The Meta-Lesson: Systems Over Intuition

Every mistake in this lesson has the same root cause: trusting intuition over verification.

Adjacent run IDs "obviously" belong to different PRs. A CodeRabbit comment "obviously" means the issue is unresolved. A module at 0% "obviously" means something is wrong with your branch. In each case, the obvious inference is possible but not confirmed — and acting on an unconfirmed inference burns time at best and creates confusion at worst.

The fix is not to think harder or be more careful. The fix is to build systems — commands, checklists, shell aliases — that verify instead of assume.

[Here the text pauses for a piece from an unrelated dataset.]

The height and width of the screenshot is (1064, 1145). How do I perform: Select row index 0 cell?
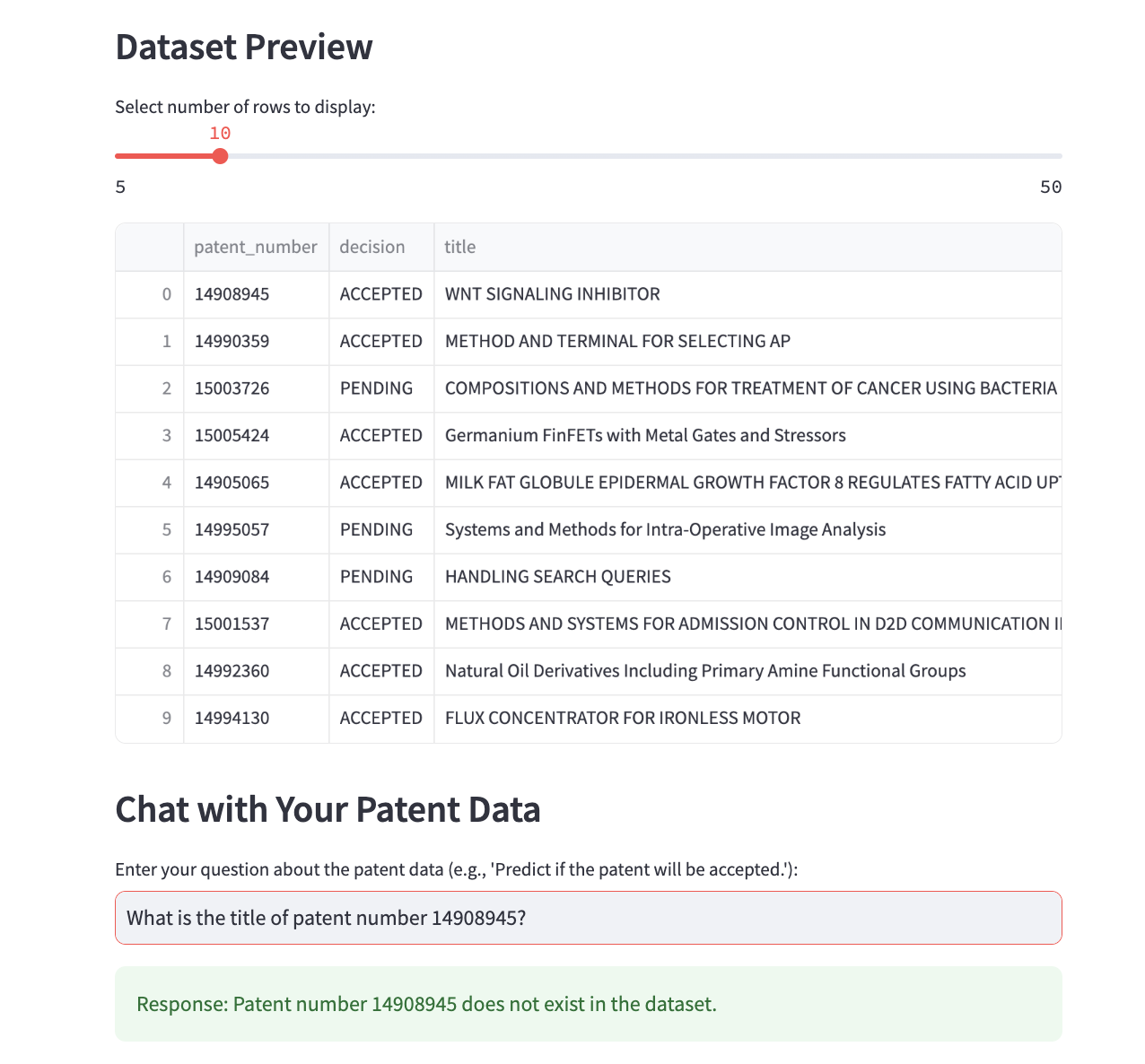[x=150, y=294]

# Add to ~/.zshrc or ~/.bashrc — verify before you analyze
alias ci-branch='gh run view $1 --json headBranch -q .headBranch'
alias ci-fail='gh run view $1 --log-failed 2>&1 | tail -25'
alias ci-coverage='gh run view $1 --log 2>&1 | grep -E "0%|[0-6][0-9]%"'

Three aliases. The first one alone would have saved the five minutes at the top of this lesson.

Lesson 152 Drill

Pick the last three CI failures in any repo you work in. For each one:

  1. Run gh run view <id> --json headBranch -q .headBranch — confirm you were looking at the right branch
  2. Run gh run view <id> --log-failed 2>&1 | tail -25 — read the actual failure signal
  3. If there are automated review comments, check each one's created_at against the timestamp of the most recent push
  4. Run gh run view <id> --log 2>&1 | grep -E "0%|[0-6][0-9]%" — identify any coverage weak spots

For at least one of those three runs, you will find either a context mismatch (wrong branch assumption), a stale comment you would have actioned, or a coverage gap you had not noticed. That is the return on two minutes of systematic verification.

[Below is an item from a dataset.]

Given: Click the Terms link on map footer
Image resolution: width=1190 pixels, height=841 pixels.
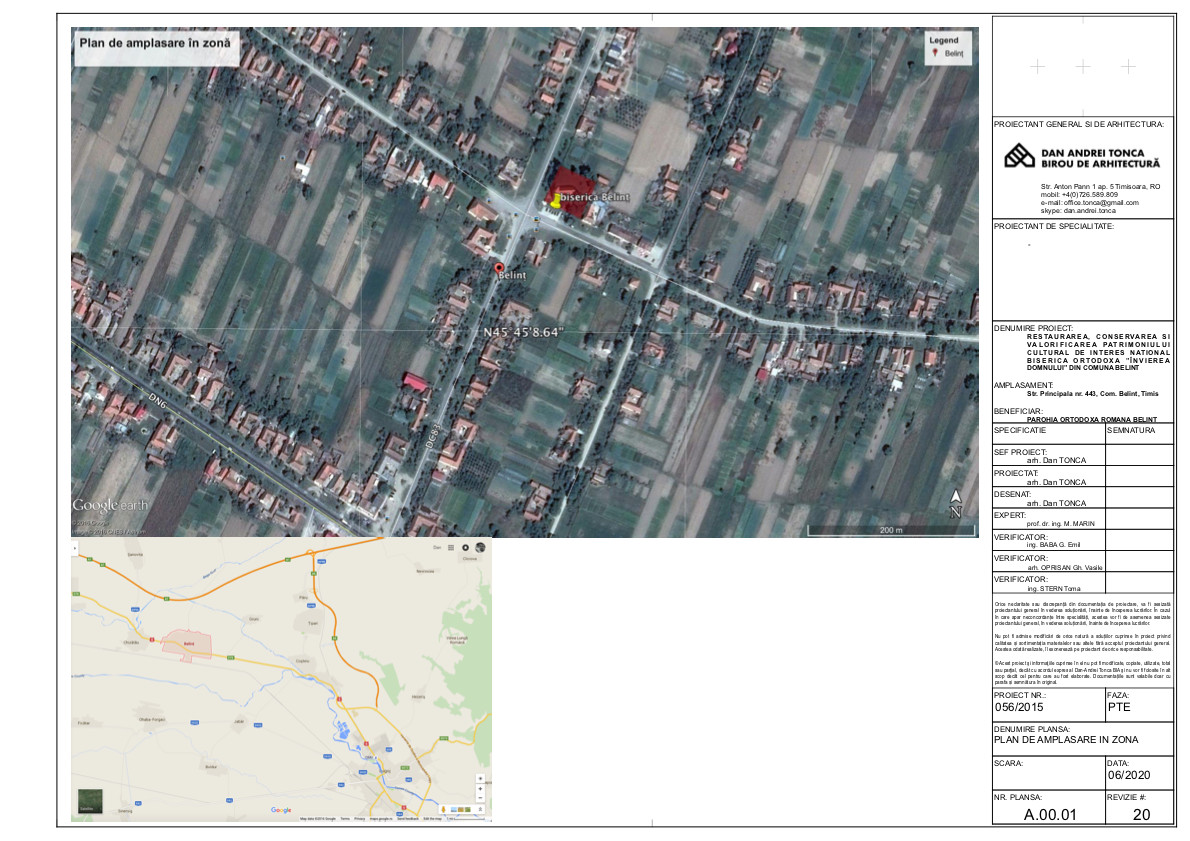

Add the three aliases above to your shell config. The next time CI fails, run them before you start reading diffs.

Bottom Line

CI debugging wastes time in predictable ways: wrong branch context, stale automated review comments, unread log output. None of these require complex diagnosis. They require verification habits applied before analysis begins. gh run view <id> --json headBranch before any analysis. --log-failed to cut the noise. Timestamp filtering before actioning any automated comment. Coverage grep to surface the gaps without a local run. The commands are simple. The discipline is applying them every time, not just when something feels off.